Friday, August 28

Marilyn Monroe's Alternative History

I don't know if I heard somewhere yesterday about the lady who's trying to auction off the crypt above Marilyn Monroe's for four million bucks. I think it's more that the Kennedy family has been on the teevee a lot this week, but I woke up thinking about Marilyn Monroe.

And I wondered what her life might have been like if she had had the advantages that celebrities have today: she'd be an alumna of Betty Ford Clinic and have gone the international adoption route big-time. Hell, she'd be posing at the Warhol museum with her Indonesian-American granddaughter by now.

Her son, Congressman Thuan [John] Monroe, far left, would be primarying Joe Lieberman's Senate seat. We'd have new impetus to just forget the whole "native-born American" provision in the Constitution because let's face it, the SON of frickin' MARILYN MONROE would make a great President.
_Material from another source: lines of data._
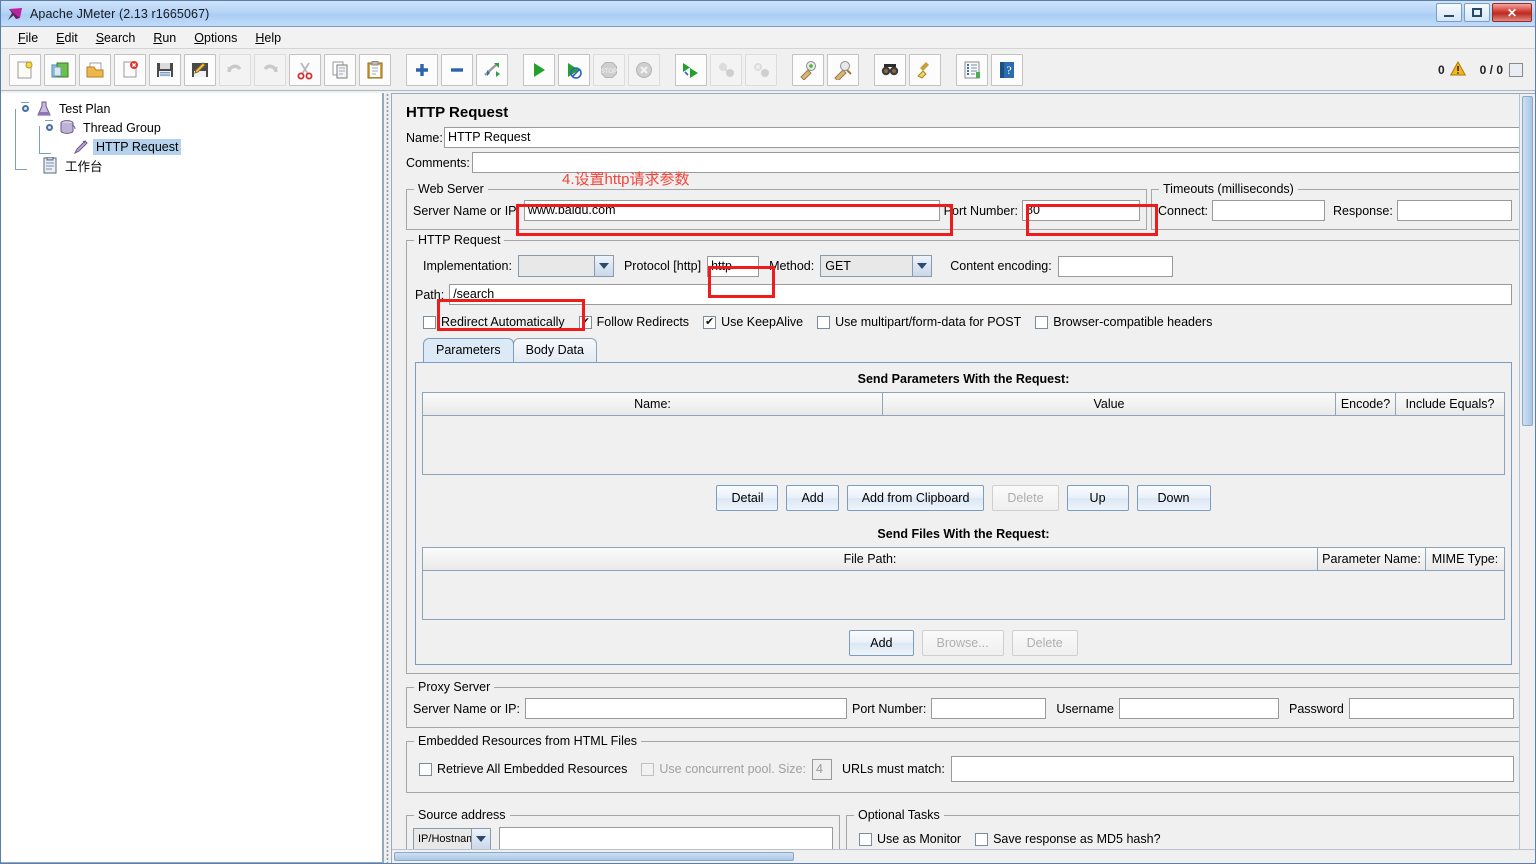 The width and height of the screenshot is (1536, 864). What do you see at coordinates (1431, 708) in the screenshot?
I see `proxy-password-input` at bounding box center [1431, 708].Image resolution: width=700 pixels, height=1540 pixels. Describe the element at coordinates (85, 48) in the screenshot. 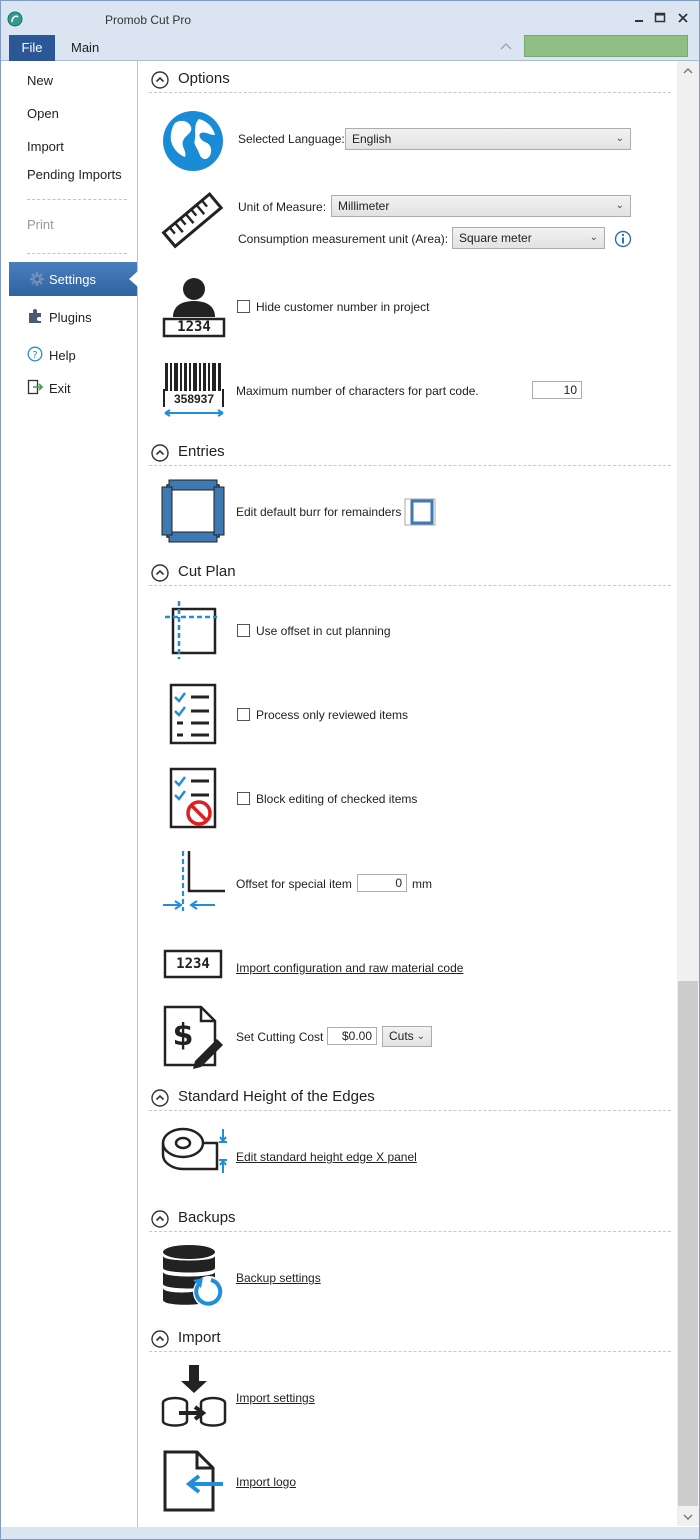

I see `tab-main: Main` at that location.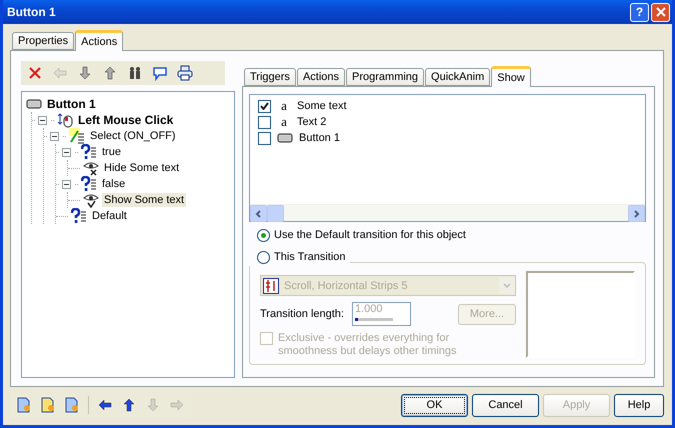  I want to click on dialog-button: OK, so click(434, 405).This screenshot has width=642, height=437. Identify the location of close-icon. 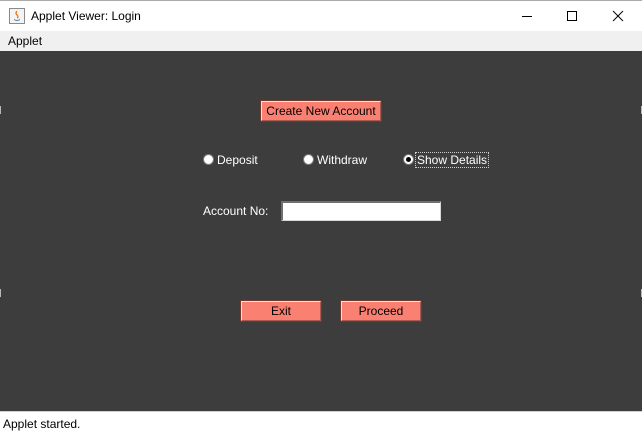
(618, 16).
And Grandma M. would be quoted off the record as saying, in the breathless tone that is famous the world over:

"Well, sure, except for that piece of shit Governor of California, I'd be all for it. Notice no one is calling HIM the last Kennedy brother, bastard."

Marilyn and family at the Andy Warhol Museum, Pittsburgh, alternative 2009. Age progression Norma Jean from here.


  1. I think Lauren Bacall has aged better. Maybe Marilyn would have done better if she'd Bogarted instead of Dimaggioed and Millered.

  2. heh heh

    Good one, BG!

    From your lips . . . .


    Notice no one is calling HIM the last Kennedy brother, bastard.